> **What to work on**
A complete and exact copy of the data below is required.

> **Records supplied**

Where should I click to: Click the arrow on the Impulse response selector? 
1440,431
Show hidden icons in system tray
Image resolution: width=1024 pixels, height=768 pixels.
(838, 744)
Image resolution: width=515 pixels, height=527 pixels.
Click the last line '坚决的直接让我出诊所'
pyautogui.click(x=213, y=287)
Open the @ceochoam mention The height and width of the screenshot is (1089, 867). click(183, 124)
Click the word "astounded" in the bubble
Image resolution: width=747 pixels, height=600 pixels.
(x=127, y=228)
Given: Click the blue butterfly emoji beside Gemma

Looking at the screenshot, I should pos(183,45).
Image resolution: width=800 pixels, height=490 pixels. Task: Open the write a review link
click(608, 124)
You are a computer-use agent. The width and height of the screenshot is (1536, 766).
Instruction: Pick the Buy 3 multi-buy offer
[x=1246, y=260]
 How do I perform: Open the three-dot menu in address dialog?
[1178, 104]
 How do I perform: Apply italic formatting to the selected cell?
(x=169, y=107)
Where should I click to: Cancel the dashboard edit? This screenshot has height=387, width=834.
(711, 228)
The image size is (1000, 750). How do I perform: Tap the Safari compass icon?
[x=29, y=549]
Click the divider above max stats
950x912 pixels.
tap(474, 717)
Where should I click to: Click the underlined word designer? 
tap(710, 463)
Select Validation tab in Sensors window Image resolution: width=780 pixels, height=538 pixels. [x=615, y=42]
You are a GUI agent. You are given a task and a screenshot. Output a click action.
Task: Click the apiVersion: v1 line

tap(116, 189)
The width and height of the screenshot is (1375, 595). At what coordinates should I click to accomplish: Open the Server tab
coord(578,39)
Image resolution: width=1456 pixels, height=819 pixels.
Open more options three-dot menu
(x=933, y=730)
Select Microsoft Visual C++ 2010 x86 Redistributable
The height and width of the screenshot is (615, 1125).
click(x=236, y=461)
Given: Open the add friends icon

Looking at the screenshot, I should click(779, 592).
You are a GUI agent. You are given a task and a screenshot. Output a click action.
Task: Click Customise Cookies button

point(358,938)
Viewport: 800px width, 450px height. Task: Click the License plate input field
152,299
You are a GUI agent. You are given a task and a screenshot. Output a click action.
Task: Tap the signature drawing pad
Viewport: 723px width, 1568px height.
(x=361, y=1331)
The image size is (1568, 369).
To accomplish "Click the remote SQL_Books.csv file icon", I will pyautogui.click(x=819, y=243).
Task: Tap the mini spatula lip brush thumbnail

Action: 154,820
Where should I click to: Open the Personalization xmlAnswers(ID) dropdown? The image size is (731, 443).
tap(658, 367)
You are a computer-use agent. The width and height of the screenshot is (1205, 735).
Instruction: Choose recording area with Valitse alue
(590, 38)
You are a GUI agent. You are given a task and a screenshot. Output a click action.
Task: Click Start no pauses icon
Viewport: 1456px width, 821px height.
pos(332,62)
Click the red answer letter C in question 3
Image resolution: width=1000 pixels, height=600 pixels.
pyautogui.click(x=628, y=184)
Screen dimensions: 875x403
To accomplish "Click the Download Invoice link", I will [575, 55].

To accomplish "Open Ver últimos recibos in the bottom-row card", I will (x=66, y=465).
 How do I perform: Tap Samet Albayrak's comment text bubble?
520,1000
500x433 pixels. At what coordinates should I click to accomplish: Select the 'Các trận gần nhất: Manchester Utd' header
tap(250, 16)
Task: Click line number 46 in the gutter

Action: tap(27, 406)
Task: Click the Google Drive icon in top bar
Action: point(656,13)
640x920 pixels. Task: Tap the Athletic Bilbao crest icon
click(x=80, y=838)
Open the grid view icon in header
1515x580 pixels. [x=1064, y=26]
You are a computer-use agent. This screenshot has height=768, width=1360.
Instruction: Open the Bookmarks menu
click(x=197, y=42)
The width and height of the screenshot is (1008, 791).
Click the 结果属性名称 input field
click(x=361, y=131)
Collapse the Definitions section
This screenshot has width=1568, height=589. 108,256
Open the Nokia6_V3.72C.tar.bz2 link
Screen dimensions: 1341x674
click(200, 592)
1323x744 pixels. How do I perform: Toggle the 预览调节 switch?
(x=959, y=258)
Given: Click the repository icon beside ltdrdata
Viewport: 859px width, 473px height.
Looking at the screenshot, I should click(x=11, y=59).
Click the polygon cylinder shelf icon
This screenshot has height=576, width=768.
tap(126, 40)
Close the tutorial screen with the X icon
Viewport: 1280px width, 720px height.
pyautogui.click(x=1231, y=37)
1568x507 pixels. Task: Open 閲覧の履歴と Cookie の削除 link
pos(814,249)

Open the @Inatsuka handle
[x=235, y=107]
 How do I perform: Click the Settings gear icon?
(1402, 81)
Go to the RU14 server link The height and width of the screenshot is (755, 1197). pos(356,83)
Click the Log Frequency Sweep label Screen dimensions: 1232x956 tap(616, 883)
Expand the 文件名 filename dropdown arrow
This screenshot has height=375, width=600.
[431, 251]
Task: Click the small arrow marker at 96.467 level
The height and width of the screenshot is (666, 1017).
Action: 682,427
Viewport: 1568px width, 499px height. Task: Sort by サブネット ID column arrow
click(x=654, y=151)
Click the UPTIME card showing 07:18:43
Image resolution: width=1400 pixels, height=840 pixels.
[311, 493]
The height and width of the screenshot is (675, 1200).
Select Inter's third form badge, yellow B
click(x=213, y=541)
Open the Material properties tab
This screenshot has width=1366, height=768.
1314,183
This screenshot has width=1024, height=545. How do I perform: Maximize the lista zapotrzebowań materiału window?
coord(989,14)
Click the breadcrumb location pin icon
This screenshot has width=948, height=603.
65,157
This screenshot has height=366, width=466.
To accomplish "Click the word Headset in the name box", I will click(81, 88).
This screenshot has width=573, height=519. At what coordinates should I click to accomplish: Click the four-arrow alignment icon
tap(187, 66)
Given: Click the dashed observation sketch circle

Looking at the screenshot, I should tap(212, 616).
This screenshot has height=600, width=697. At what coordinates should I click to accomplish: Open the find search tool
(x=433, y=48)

> **Exercise result**
Where should I click to: Click the arrow on the Impulse response selector? 
1440,431
Show hidden icons in system tray
Image resolution: width=1024 pixels, height=768 pixels.
(838, 744)
Image resolution: width=515 pixels, height=527 pixels.
Click the last line '坚决的直接让我出诊所'
pyautogui.click(x=213, y=287)
Open the @ceochoam mention The height and width of the screenshot is (1089, 867). click(183, 124)
Click the word "astounded" in the bubble
Image resolution: width=747 pixels, height=600 pixels.
(x=127, y=228)
Given: Click the blue butterfly emoji beside Gemma

Looking at the screenshot, I should pos(183,45).
Image resolution: width=800 pixels, height=490 pixels. Task: Open the write a review link
click(608, 124)
You are a computer-use agent. The width and height of the screenshot is (1536, 766).
Instruction: Pick the Buy 3 multi-buy offer
[x=1246, y=260]
 How do I perform: Open the three-dot menu in address dialog?
[1178, 104]
 How do I perform: Apply italic formatting to the selected cell?
(x=169, y=107)
Where should I click to: Cancel the dashboard edit? This screenshot has height=387, width=834.
(711, 228)
The image size is (1000, 750). How do I perform: Tap the Safari compass icon?
[x=29, y=549]
Click the divider above max stats
950x912 pixels.
tap(474, 717)
Where should I click to: Click the underlined word designer? 
tap(710, 463)
Select Validation tab in Sensors window Image resolution: width=780 pixels, height=538 pixels. [x=615, y=42]
You are a GUI agent. You are given a task and a screenshot. Output a click action.
Task: Click the apiVersion: v1 line

tap(116, 189)
The width and height of the screenshot is (1375, 595). At what coordinates should I click to accomplish: Open the Server tab
coord(578,39)
Image resolution: width=1456 pixels, height=819 pixels.
Open more options three-dot menu
(x=933, y=730)
Select Microsoft Visual C++ 2010 x86 Redistributable
The height and width of the screenshot is (615, 1125).
click(x=236, y=461)
Given: Open the add friends icon

Looking at the screenshot, I should click(779, 592).
You are a GUI agent. You are given a task and a screenshot. Output a click action.
Task: Click Customise Cookies button

point(358,938)
Viewport: 800px width, 450px height. Task: Click the License plate input field
152,299
You are a GUI agent. You are given a task and a screenshot. Output a click action.
Task: Tap the signature drawing pad
Viewport: 723px width, 1568px height.
(x=361, y=1331)
The image size is (1568, 369).
To accomplish "Click the remote SQL_Books.csv file icon", I will pyautogui.click(x=819, y=243).
Task: Tap the mini spatula lip brush thumbnail

Action: 154,820
Where should I click to: Open the Personalization xmlAnswers(ID) dropdown? The image size is (731, 443).
tap(658, 367)
You are a computer-use agent. The width and height of the screenshot is (1205, 735).
Instruction: Choose recording area with Valitse alue
(590, 38)
You are a GUI agent. You are given a task and a screenshot. Output a click action.
Task: Click Start no pauses icon
Viewport: 1456px width, 821px height.
pos(332,62)
Click the red answer letter C in question 3
Image resolution: width=1000 pixels, height=600 pixels.
pyautogui.click(x=628, y=184)
Screen dimensions: 875x403
To accomplish "Click the Download Invoice link", I will [575, 55].

To accomplish "Open Ver últimos recibos in the bottom-row card", I will (x=66, y=465).
 How do I perform: Tap Samet Albayrak's comment text bubble?
520,1000
500x433 pixels. At what coordinates should I click to accomplish: Select the 'Các trận gần nhất: Manchester Utd' header
tap(250, 16)
Task: Click line number 46 in the gutter

Action: tap(27, 406)
Task: Click the Google Drive icon in top bar
Action: point(656,13)
640x920 pixels. Task: Tap the Athletic Bilbao crest icon
click(x=80, y=838)
Open the grid view icon in header
1515x580 pixels. [x=1064, y=26]
You are a computer-use agent. This screenshot has height=768, width=1360.
Instruction: Open the Bookmarks menu
click(x=197, y=42)
The width and height of the screenshot is (1008, 791).
Click the 结果属性名称 input field
click(x=361, y=131)
Collapse the Definitions section
This screenshot has width=1568, height=589. 108,256
Open the Nokia6_V3.72C.tar.bz2 link
Screen dimensions: 1341x674
click(200, 592)
1323x744 pixels. How do I perform: Toggle the 预览调节 switch?
(x=959, y=258)
Given: Click the repository icon beside ltdrdata
Viewport: 859px width, 473px height.
Looking at the screenshot, I should click(x=11, y=59).
Click the polygon cylinder shelf icon
This screenshot has height=576, width=768.
tap(126, 40)
Close the tutorial screen with the X icon
Viewport: 1280px width, 720px height.
pyautogui.click(x=1231, y=37)
1568x507 pixels. Task: Open 閲覧の履歴と Cookie の削除 link
pos(814,249)

Open the @Inatsuka handle
[x=235, y=107]
 How do I perform: Click the Settings gear icon?
(1402, 81)
Go to the RU14 server link The height and width of the screenshot is (755, 1197). pos(356,83)
Click the Log Frequency Sweep label Screen dimensions: 1232x956 tap(616, 883)
Expand the 文件名 filename dropdown arrow
This screenshot has height=375, width=600.
[431, 251]
Task: Click the small arrow marker at 96.467 level
The height and width of the screenshot is (666, 1017).
Action: 682,427
Viewport: 1568px width, 499px height. Task: Sort by サブネット ID column arrow
click(x=654, y=151)
Click the UPTIME card showing 07:18:43
Image resolution: width=1400 pixels, height=840 pixels.
[311, 493]
The height and width of the screenshot is (675, 1200).
Select Inter's third form badge, yellow B
click(x=213, y=541)
Open the Material properties tab
This screenshot has width=1366, height=768.
1314,183
This screenshot has width=1024, height=545. How do I perform: Maximize the lista zapotrzebowań materiału window?
coord(989,14)
Click the breadcrumb location pin icon
This screenshot has width=948, height=603.
65,157
This screenshot has height=366, width=466.
To accomplish "Click the word Headset in the name box", I will click(81, 88).
This screenshot has width=573, height=519. At what coordinates should I click to accomplish: Click the four-arrow alignment icon
tap(187, 66)
Given: Click the dashed observation sketch circle

Looking at the screenshot, I should tap(212, 616).
This screenshot has height=600, width=697. At what coordinates should I click to accomplish: Open the find search tool
(x=433, y=48)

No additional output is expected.